Copy every one of the items below line for line, leaving each character unchanged.

(begin)

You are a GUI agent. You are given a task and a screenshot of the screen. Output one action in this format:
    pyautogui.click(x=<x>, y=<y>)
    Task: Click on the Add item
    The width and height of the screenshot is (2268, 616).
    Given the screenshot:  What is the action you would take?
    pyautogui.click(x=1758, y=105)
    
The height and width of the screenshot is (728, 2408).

(end)

__FINAL ANSWER__
You are a GUI agent. You are given a task and a screenshot of the screen. Output one action in this format:
    pyautogui.click(x=<x>, y=<y>)
    Task: Click on the Add item
    The width and height of the screenshot is (2268, 616).
    Given the screenshot:  What is the action you would take?
    pyautogui.click(x=1758, y=105)
    
The height and width of the screenshot is (728, 2408).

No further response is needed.